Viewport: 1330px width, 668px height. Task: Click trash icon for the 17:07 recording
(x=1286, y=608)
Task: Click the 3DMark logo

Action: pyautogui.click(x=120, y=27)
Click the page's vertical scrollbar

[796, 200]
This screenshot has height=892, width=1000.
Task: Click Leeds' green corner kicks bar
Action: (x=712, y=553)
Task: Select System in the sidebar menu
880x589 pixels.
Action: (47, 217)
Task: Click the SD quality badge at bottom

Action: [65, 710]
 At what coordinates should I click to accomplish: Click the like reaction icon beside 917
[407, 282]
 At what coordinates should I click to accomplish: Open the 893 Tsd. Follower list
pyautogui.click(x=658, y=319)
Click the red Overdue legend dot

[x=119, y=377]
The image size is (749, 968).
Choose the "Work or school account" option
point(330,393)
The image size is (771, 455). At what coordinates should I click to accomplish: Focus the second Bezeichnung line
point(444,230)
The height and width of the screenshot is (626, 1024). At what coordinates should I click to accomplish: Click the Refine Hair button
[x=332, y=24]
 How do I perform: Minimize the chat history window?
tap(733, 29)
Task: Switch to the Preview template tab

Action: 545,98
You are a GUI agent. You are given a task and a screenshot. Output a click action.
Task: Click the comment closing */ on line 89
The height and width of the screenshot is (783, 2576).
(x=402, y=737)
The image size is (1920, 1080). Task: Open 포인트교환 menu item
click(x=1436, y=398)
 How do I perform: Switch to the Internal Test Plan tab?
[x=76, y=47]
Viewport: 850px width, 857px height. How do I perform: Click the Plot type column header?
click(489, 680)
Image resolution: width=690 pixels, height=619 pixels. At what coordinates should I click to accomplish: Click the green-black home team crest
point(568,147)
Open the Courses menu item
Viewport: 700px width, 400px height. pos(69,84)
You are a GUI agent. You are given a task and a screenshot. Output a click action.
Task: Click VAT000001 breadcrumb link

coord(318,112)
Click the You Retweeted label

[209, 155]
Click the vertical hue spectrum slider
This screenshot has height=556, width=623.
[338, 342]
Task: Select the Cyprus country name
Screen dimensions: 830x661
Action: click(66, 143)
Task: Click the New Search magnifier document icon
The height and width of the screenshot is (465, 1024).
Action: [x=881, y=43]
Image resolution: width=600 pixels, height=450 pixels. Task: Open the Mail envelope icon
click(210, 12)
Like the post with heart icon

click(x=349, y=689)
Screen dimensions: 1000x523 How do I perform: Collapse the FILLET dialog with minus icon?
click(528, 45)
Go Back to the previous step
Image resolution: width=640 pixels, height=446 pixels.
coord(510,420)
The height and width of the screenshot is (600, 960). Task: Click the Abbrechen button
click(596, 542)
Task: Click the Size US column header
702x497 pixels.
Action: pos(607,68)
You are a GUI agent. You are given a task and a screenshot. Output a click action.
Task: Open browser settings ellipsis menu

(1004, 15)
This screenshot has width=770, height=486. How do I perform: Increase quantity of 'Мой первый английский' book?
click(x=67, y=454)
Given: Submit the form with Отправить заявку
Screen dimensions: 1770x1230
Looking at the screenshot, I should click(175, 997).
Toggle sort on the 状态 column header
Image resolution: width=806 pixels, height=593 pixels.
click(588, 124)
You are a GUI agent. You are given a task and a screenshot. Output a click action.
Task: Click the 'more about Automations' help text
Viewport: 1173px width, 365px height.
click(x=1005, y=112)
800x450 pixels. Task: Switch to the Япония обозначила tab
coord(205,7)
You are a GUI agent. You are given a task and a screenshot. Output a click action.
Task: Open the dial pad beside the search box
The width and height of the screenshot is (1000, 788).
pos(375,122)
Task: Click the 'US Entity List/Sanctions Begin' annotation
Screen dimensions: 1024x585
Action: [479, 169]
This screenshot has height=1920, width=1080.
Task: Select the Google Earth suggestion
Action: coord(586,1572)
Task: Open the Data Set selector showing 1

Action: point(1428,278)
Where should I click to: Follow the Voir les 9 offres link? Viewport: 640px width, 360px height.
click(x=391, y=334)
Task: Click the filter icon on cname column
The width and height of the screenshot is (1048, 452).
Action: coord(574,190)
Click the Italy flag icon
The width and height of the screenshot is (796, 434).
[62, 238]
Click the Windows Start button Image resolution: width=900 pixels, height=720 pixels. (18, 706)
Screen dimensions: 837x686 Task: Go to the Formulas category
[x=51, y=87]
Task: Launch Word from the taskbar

• Required action: Copy each line exactly, from the line containing "Task: Click the 'more" down to the last line of the material, and no other lines.

• The answer:
Task: Click the 'more about Automations' help text
Viewport: 1173px width, 365px height.
click(x=1005, y=112)
800x450 pixels. Task: Switch to the Япония обозначила tab
coord(205,7)
You are a GUI agent. You are given a task and a screenshot. Output a click action.
Task: Open the dial pad beside the search box
The width and height of the screenshot is (1000, 788).
pos(375,122)
Task: Click the 'US Entity List/Sanctions Begin' annotation
Screen dimensions: 1024x585
Action: [479, 169]
This screenshot has height=1920, width=1080.
Task: Select the Google Earth suggestion
Action: coord(586,1572)
Task: Open the Data Set selector showing 1

Action: point(1428,278)
Where should I click to: Follow the Voir les 9 offres link? Viewport: 640px width, 360px height.
click(x=391, y=334)
Task: Click the filter icon on cname column
The width and height of the screenshot is (1048, 452).
Action: coord(574,190)
Click the Italy flag icon
The width and height of the screenshot is (796, 434).
[62, 238]
Click the Windows Start button Image resolution: width=900 pixels, height=720 pixels. (18, 706)
Screen dimensions: 837x686 Task: Go to the Formulas category
[x=51, y=87]
Task: Launch Word from the taskbar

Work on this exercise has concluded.